* Start SUPPLIED INFORMATION *

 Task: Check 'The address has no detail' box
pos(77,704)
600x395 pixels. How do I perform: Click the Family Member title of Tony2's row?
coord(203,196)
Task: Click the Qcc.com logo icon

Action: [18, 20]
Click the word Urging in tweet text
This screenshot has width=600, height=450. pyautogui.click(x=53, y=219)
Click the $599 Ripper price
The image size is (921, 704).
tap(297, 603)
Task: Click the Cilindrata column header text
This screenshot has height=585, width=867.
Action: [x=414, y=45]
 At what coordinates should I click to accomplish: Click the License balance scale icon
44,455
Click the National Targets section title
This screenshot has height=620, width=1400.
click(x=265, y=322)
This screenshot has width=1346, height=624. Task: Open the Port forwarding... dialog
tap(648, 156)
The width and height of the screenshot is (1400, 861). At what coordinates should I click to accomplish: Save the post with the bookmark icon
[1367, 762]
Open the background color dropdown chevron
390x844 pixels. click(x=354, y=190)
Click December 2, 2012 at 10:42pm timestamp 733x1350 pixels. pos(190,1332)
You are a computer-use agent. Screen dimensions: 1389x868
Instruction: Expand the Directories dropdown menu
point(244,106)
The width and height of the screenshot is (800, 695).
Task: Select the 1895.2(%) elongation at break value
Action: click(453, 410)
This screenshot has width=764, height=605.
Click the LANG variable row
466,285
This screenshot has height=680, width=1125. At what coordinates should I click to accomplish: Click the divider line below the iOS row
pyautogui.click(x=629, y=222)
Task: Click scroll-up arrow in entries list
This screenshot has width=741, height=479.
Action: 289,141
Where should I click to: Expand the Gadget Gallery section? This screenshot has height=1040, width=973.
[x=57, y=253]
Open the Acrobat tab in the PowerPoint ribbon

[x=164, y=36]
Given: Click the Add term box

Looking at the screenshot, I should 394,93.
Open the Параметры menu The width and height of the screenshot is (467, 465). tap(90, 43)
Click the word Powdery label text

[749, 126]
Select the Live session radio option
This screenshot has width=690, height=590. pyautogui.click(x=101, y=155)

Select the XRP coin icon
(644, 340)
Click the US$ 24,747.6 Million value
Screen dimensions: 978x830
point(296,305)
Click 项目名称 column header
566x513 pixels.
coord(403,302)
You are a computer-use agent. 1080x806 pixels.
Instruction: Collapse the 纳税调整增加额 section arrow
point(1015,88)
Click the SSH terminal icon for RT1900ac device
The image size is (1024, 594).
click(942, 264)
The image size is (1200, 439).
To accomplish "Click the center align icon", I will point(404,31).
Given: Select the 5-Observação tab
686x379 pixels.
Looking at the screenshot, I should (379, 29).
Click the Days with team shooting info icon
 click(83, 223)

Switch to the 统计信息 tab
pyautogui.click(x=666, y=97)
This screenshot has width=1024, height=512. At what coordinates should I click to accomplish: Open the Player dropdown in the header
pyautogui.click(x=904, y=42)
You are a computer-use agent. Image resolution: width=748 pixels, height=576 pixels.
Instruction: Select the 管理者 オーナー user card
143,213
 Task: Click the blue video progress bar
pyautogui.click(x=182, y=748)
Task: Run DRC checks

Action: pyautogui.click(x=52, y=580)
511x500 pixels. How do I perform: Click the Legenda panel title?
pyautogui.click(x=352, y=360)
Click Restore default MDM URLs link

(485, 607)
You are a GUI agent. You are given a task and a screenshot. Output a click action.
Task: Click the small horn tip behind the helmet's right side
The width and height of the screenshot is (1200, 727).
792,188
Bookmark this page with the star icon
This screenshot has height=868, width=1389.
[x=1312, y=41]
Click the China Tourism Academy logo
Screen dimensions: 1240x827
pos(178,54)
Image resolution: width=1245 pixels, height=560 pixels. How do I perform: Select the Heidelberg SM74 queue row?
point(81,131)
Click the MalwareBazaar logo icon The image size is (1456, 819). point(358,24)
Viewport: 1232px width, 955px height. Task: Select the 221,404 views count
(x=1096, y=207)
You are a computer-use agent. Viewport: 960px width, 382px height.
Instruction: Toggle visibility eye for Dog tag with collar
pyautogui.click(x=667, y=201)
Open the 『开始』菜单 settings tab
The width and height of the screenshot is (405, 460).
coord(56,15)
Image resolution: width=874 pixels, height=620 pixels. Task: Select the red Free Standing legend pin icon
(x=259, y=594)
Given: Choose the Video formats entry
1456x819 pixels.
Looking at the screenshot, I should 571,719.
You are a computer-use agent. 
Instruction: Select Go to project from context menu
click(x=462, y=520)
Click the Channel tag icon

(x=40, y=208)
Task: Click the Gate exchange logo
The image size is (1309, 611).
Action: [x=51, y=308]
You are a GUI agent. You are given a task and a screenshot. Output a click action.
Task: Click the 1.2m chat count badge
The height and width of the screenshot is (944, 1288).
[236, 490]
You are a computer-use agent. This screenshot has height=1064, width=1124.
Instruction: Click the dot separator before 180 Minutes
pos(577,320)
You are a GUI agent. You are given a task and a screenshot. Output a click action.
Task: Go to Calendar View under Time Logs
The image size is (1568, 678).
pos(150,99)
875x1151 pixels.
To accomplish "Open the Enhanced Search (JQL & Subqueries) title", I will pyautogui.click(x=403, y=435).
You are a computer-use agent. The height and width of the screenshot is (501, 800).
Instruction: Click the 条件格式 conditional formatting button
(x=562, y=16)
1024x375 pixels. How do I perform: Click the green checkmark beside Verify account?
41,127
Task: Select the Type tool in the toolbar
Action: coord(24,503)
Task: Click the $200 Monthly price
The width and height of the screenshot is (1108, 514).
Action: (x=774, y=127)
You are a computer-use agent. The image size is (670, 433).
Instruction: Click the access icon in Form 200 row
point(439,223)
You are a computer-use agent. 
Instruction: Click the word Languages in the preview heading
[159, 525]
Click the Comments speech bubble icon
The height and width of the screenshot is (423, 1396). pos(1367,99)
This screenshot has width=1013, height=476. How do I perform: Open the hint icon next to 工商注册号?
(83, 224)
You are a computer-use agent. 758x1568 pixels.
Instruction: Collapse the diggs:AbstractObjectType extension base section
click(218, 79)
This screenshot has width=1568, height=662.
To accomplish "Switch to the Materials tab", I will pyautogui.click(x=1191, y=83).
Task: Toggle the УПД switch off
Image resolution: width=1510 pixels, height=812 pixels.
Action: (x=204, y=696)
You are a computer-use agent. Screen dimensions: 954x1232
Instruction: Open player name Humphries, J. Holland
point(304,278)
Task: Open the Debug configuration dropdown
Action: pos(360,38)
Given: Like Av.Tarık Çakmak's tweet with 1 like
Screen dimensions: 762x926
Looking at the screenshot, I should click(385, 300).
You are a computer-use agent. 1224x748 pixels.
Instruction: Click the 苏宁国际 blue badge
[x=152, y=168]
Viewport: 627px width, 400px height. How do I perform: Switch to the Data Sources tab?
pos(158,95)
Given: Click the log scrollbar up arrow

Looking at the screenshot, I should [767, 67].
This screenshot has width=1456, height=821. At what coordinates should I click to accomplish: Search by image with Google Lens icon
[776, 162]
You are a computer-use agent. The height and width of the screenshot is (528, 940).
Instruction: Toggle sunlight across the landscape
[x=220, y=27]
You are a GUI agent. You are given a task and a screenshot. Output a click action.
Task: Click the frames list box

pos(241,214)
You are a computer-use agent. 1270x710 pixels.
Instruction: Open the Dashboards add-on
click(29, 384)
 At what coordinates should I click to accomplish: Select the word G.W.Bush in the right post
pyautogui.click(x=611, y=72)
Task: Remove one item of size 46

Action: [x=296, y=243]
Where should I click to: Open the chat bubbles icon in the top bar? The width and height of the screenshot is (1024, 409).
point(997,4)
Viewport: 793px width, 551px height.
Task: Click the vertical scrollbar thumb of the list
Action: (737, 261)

* End SUPPLIED INFORMATION *

■ THE EXERCISE
Turn the lines from the one containing "Where should I click to: Open" through the end of the entries, both included, into a JSON list of strings with one string per line and blank lines left out.

■ SOLVED EXERCISE
[
  "Where should I click to: Open the chat bubbles icon in the top bar? The width and height of the screenshot is (1024, 409).",
  "point(997,4)",
  "Viewport: 793px width, 551px height.",
  "Task: Click the vertical scrollbar thumb of the list",
  "Action: (737, 261)"
]